** START OF Selected passage **

Liquid-phase Carbon Adsorption
Liquid-phase carbon adsorption takes advantage of compound affinities for activated carbon.
Activated carbon is an excellent adsorbent because of its large surface area and because it is
usually in granular or powdered form for easy handling. Two types of liquid-phase carbon
adsorption are the fixed-bed and moving-bed systems. The fixed-bed system is used
primarily for low-flow wastewater streams with contact times around 15 minutes, and it is a
batch operation (i.e., once the carbon is spent, the system is taken offline). Moving-bed
carbon adsorption systems operate continuously with wastewater typically being introduced
from the bottom of the column and regenerated carbon from the top (countercurrent flow).
Spent carbon is continuously removed from the bottom of the bed. Liquid-phase carbon
adsorption is usually used to recover compounds present in low concentrations or for high
concentrations of nondegradable compounds. Removal efficiencies depend on the
compound's affinity for activated carbon. Average removal efficiency ranges from 90 to
99 percent, but is dependent on compound concentrations (EPA, 1995).

** END OF Selected passage **
** START OF Stored data **

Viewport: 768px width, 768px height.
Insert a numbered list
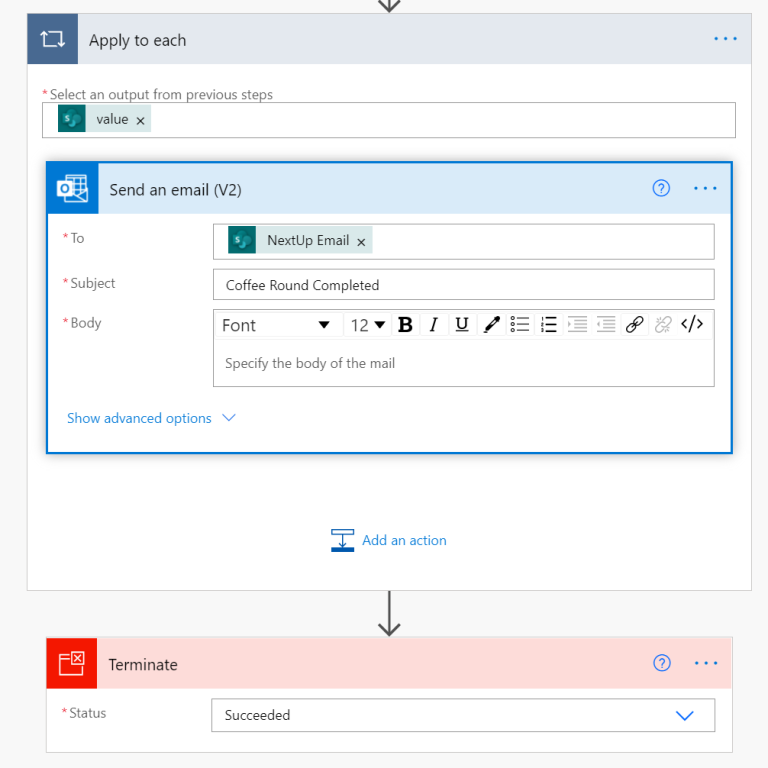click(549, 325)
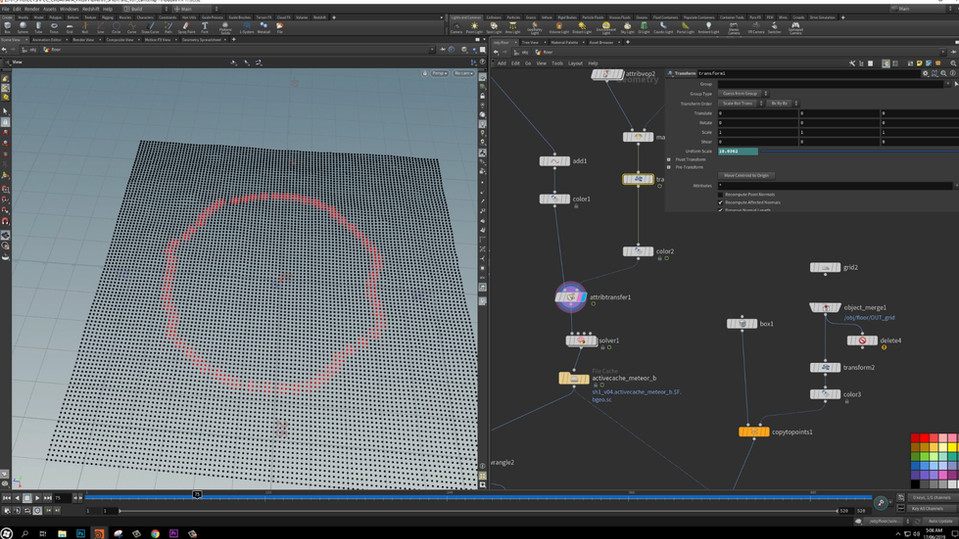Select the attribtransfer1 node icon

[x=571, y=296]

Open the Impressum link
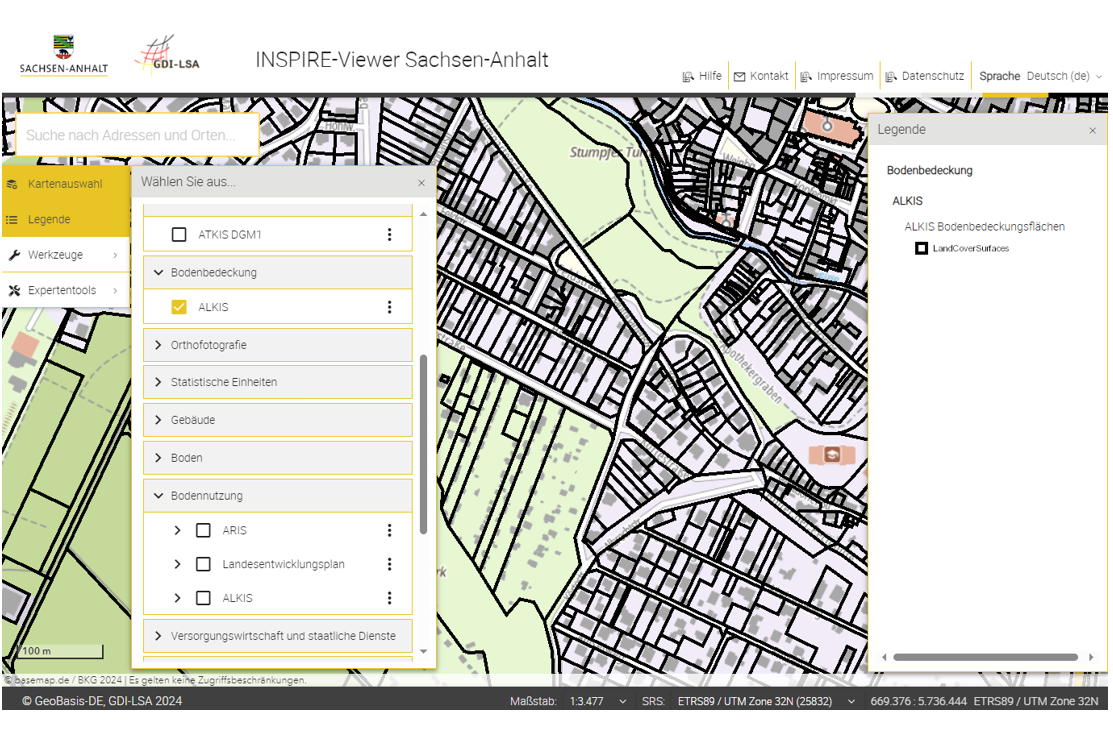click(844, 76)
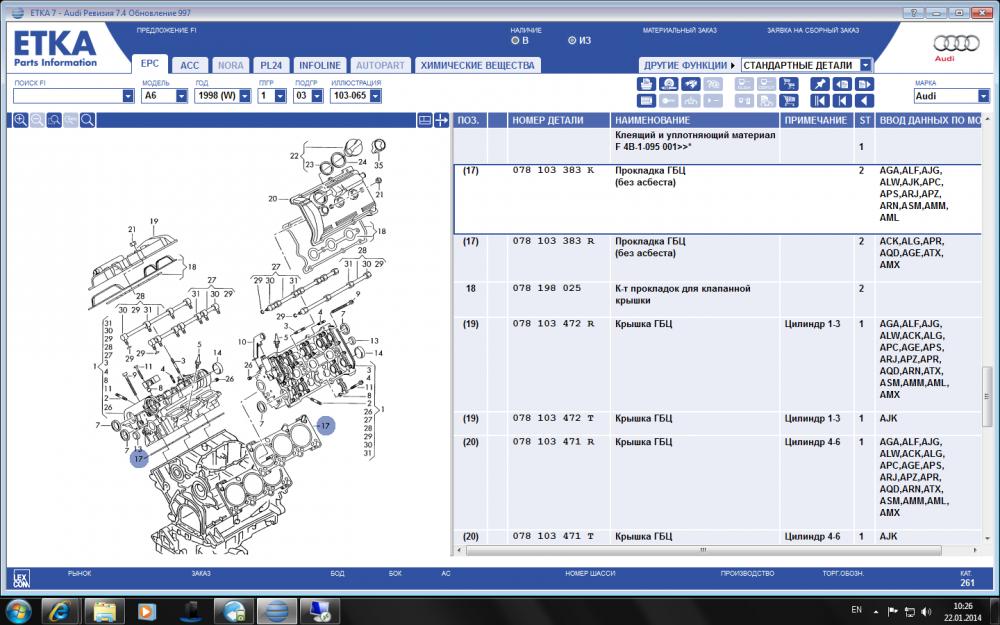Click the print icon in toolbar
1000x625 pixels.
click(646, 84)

** END OF Stored data **

**Written request**.
Reproduce the passage on liquid-phase carbon adsorption word for word.

**Finished answer**.
Liquid-phase Carbon Adsorption
Liquid-phase carbon adsorption takes advantage of compound affinities for activated carbon.
Activated carbon is an excellent adsorbent because of its large surface area and because it is
usually in granular or powdered form for easy handling. Two types of liquid-phase carbon
adsorption are the fixed-bed and moving-bed systems. The fixed-bed system is used
primarily for low-flow wastewater streams with contact times around 15 minutes, and it is a
batch operation (i.e., once the carbon is spent, the system is taken offline). Moving-bed
carbon adsorption systems operate continuously with wastewater typically being introduced
from the bottom of the column and regenerated carbon from the top (countercurrent flow).
Spent carbon is continuously removed from the bottom of the bed. Liquid-phase carbon
adsorption is usually used to recover compounds present in low concentrations or for high
concentrations of nondegradable compounds. Removal efficiencies depend on the
compound's affinity for activated carbon. Average removal efficiency ranges from 90 to
99 percent, but is dependent on compound concentrations (EPA, 1995).